Repeat the whole listing exactly as written.

*PROVIDED ENTRIES*:

▼

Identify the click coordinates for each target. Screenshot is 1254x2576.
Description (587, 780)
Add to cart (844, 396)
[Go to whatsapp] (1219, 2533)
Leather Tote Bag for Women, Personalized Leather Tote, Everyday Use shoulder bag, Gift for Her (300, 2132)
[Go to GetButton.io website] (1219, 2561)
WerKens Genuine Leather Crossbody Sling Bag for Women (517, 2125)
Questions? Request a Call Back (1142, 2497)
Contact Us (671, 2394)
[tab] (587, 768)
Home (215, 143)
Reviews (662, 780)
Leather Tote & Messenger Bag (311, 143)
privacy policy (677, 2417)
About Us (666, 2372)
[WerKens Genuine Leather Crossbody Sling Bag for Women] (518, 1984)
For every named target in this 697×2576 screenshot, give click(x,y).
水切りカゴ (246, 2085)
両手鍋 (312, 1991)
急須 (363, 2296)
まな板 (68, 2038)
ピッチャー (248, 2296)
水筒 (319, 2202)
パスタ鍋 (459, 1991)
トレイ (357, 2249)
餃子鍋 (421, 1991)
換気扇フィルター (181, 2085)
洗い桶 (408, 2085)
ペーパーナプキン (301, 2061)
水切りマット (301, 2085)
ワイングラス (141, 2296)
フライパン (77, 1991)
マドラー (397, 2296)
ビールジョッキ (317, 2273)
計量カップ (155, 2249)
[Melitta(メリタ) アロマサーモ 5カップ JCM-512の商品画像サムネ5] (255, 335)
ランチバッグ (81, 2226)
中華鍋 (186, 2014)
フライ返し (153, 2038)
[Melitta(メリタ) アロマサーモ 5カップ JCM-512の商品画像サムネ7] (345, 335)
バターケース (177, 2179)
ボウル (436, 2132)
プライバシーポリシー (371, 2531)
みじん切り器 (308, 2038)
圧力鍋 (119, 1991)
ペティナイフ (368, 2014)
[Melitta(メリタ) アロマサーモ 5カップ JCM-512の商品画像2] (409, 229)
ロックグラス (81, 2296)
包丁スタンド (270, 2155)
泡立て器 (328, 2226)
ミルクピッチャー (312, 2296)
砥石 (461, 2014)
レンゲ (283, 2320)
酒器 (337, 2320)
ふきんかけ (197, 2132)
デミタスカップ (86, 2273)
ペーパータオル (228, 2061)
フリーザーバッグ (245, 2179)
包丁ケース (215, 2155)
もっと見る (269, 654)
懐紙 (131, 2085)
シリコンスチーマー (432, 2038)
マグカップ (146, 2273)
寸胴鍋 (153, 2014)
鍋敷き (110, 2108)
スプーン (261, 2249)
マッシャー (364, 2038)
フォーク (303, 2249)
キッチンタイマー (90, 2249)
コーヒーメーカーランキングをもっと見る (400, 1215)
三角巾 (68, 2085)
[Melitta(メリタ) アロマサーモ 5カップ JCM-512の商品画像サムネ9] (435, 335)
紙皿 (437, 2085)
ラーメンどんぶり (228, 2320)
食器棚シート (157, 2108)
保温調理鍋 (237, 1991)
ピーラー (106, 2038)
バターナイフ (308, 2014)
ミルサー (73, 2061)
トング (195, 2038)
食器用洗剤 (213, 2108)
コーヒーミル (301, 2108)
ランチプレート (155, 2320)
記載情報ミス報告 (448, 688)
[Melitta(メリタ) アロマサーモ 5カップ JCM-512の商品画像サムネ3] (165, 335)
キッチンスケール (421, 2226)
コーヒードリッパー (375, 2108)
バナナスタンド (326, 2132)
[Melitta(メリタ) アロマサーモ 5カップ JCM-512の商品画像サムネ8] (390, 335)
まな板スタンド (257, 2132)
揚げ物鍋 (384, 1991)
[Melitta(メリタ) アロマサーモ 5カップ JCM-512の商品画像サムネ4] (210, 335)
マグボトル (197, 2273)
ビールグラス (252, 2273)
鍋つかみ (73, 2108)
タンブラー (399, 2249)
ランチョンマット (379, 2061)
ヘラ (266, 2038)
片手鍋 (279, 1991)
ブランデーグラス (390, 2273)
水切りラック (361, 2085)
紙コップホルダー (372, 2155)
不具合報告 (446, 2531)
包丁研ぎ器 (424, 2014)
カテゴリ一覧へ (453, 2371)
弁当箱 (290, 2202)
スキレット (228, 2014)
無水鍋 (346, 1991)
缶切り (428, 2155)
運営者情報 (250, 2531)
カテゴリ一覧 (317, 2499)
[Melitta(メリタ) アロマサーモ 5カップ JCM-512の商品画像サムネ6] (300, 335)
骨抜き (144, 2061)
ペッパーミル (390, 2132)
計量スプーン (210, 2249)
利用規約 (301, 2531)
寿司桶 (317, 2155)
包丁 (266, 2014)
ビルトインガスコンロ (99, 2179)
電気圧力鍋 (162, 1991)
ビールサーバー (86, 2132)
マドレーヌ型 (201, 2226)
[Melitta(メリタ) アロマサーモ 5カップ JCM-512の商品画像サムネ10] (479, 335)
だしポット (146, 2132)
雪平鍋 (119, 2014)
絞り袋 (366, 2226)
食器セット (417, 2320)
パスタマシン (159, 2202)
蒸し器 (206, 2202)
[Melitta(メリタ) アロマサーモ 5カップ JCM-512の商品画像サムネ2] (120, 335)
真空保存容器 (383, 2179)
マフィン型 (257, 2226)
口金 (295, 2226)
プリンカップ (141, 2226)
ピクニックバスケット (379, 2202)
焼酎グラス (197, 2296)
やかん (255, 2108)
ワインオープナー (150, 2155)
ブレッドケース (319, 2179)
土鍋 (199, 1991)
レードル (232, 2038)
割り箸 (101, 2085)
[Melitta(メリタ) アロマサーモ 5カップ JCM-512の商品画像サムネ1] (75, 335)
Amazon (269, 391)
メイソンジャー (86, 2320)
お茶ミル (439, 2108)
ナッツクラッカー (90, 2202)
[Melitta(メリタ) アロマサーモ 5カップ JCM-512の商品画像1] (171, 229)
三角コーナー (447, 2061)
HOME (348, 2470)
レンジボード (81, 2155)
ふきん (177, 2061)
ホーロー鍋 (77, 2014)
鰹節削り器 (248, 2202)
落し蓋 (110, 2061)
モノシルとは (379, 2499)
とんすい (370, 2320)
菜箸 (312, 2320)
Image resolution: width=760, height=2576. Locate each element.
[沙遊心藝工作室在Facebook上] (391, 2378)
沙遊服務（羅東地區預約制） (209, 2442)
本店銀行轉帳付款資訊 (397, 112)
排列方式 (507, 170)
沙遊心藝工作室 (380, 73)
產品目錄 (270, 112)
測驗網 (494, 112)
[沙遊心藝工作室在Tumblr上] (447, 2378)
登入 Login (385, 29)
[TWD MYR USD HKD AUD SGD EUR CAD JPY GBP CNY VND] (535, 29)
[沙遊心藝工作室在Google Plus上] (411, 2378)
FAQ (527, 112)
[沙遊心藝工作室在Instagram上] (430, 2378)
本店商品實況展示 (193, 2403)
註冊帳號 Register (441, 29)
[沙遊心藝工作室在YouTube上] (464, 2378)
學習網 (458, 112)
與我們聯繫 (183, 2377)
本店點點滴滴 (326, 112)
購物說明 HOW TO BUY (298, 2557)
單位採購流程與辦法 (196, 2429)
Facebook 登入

▲

*ANSWER*:
Identify the click coordinates for each target. Screenshot is 1254x2576.
Description (587, 780)
Add to cart (844, 396)
[Go to whatsapp] (1219, 2533)
Leather Tote Bag for Women, Personalized Leather Tote, Everyday Use shoulder bag, Gift for Her (300, 2132)
[Go to GetButton.io website] (1219, 2561)
WerKens Genuine Leather Crossbody Sling Bag for Women (517, 2125)
Questions? Request a Call Back (1142, 2497)
Contact Us (671, 2394)
[tab] (587, 768)
Home (215, 143)
Reviews (662, 780)
Leather Tote & Messenger Bag (311, 143)
privacy policy (677, 2417)
About Us (666, 2372)
[WerKens Genuine Leather Crossbody Sling Bag for Women] (518, 1984)
For every named target in this 697×2576 screenshot, give click(x,y).
水切りカゴ (246, 2085)
両手鍋 (312, 1991)
急須 (363, 2296)
まな板 (68, 2038)
ピッチャー (248, 2296)
水筒 (319, 2202)
パスタ鍋 (459, 1991)
トレイ (357, 2249)
餃子鍋 (421, 1991)
換気扇フィルター (181, 2085)
洗い桶 (408, 2085)
ペーパーナプキン (301, 2061)
水切りマット (301, 2085)
ワイングラス (141, 2296)
フライパン (77, 1991)
マドラー (397, 2296)
ビールジョッキ (317, 2273)
計量カップ (155, 2249)
[Melitta(メリタ) アロマサーモ 5カップ JCM-512の商品画像サムネ5] (255, 335)
ランチバッグ (81, 2226)
中華鍋 (186, 2014)
フライ返し (153, 2038)
[Melitta(メリタ) アロマサーモ 5カップ JCM-512の商品画像サムネ7] (345, 335)
バターケース (177, 2179)
ボウル (436, 2132)
プライバシーポリシー (371, 2531)
みじん切り器 (308, 2038)
圧力鍋 (119, 1991)
ペティナイフ (368, 2014)
[Melitta(メリタ) アロマサーモ 5カップ JCM-512の商品画像2] (409, 229)
ロックグラス (81, 2296)
包丁スタンド (270, 2155)
泡立て器 (328, 2226)
ミルクピッチャー (312, 2296)
砥石 (461, 2014)
レンゲ (283, 2320)
酒器 (337, 2320)
ふきんかけ (197, 2132)
デミタスカップ (86, 2273)
ペーパータオル (228, 2061)
フリーザーバッグ (245, 2179)
包丁ケース (215, 2155)
もっと見る (269, 654)
懐紙 (131, 2085)
シリコンスチーマー (432, 2038)
マグカップ (146, 2273)
寸胴鍋 (153, 2014)
鍋敷き (110, 2108)
スプーン (261, 2249)
マッシャー (364, 2038)
フォーク (303, 2249)
キッチンタイマー (90, 2249)
コーヒーメーカーランキングをもっと見る (400, 1215)
三角巾 (68, 2085)
[Melitta(メリタ) アロマサーモ 5カップ JCM-512の商品画像サムネ9] (435, 335)
紙皿 (437, 2085)
ラーメンどんぶり (228, 2320)
食器棚シート (157, 2108)
保温調理鍋 (237, 1991)
ピーラー (106, 2038)
バターナイフ (308, 2014)
ミルサー (73, 2061)
トング (195, 2038)
食器用洗剤 (213, 2108)
コーヒーミル (301, 2108)
ランチプレート (155, 2320)
記載情報ミス報告 (448, 688)
[Melitta(メリタ) アロマサーモ 5カップ JCM-512の商品画像サムネ3] (165, 335)
キッチンスケール (421, 2226)
コーヒードリッパー (375, 2108)
バナナスタンド (326, 2132)
[Melitta(メリタ) アロマサーモ 5カップ JCM-512の商品画像サムネ8] (390, 335)
まな板スタンド (257, 2132)
揚げ物鍋 (384, 1991)
[Melitta(メリタ) アロマサーモ 5カップ JCM-512の商品画像サムネ4] (210, 335)
マグボトル (197, 2273)
ビールグラス (252, 2273)
鍋つかみ (73, 2108)
タンブラー (399, 2249)
ランチョンマット (379, 2061)
ヘラ (266, 2038)
片手鍋 (279, 1991)
ブランデーグラス (390, 2273)
水切りラック (361, 2085)
紙コップホルダー (372, 2155)
不具合報告 (446, 2531)
包丁研ぎ器 (424, 2014)
カテゴリ一覧へ (453, 2371)
弁当箱 (290, 2202)
スキレット (228, 2014)
無水鍋 (346, 1991)
缶切り (428, 2155)
運営者情報 (250, 2531)
カテゴリ一覧 (317, 2499)
[Melitta(メリタ) アロマサーモ 5カップ JCM-512の商品画像サムネ6] (300, 335)
骨抜き (144, 2061)
ペッパーミル (390, 2132)
計量スプーン (210, 2249)
利用規約 (301, 2531)
寿司桶 (317, 2155)
包丁 (266, 2014)
ビルトインガスコンロ (99, 2179)
電気圧力鍋 (162, 1991)
ビールサーバー (86, 2132)
マドレーヌ型 (201, 2226)
[Melitta(メリタ) アロマサーモ 5カップ JCM-512の商品画像サムネ10] (479, 335)
だしポット (146, 2132)
雪平鍋 (119, 2014)
絞り袋 (366, 2226)
食器セット (417, 2320)
パスタマシン (159, 2202)
蒸し器 (206, 2202)
[Melitta(メリタ) アロマサーモ 5カップ JCM-512の商品画像サムネ2] (120, 335)
真空保存容器 (383, 2179)
マフィン型 (257, 2226)
口金 (295, 2226)
プリンカップ (141, 2226)
ピクニックバスケット (379, 2202)
焼酎グラス (197, 2296)
やかん (255, 2108)
ワインオープナー (150, 2155)
ブレッドケース (319, 2179)
土鍋 (199, 1991)
レードル (232, 2038)
割り箸 (101, 2085)
[Melitta(メリタ) アロマサーモ 5カップ JCM-512の商品画像サムネ1] (75, 335)
Amazon (269, 391)
メイソンジャー (86, 2320)
お茶ミル (439, 2108)
ナッツクラッカー (90, 2202)
[Melitta(メリタ) アロマサーモ 5カップ JCM-512の商品画像1] (171, 229)
三角コーナー (447, 2061)
HOME (348, 2470)
レンジボード (81, 2155)
ふきん (177, 2061)
ホーロー鍋 (77, 2014)
鰹節削り器 (248, 2202)
落し蓋 (110, 2061)
モノシルとは (379, 2499)
とんすい (370, 2320)
菜箸 (312, 2320)
Image resolution: width=760, height=2576. Locate each element.
[沙遊心藝工作室在Facebook上] (391, 2378)
沙遊服務（羅東地區預約制） (209, 2442)
本店銀行轉帳付款資訊 (397, 112)
排列方式 (507, 170)
沙遊心藝工作室 (380, 73)
產品目錄 (270, 112)
測驗網 (494, 112)
[沙遊心藝工作室在Tumblr上] (447, 2378)
登入 Login (385, 29)
[TWD MYR USD HKD AUD SGD EUR CAD JPY GBP CNY VND] (535, 29)
[沙遊心藝工作室在Google Plus上] (411, 2378)
FAQ (527, 112)
[沙遊心藝工作室在Instagram上] (430, 2378)
本店商品實況展示 (193, 2403)
註冊帳號 Register (441, 29)
[沙遊心藝工作室在YouTube上] (464, 2378)
學習網 (458, 112)
與我們聯繫 (183, 2377)
本店點點滴滴 (326, 112)
購物說明 HOW TO BUY (298, 2557)
單位採購流程與辦法 (196, 2429)
Facebook 登入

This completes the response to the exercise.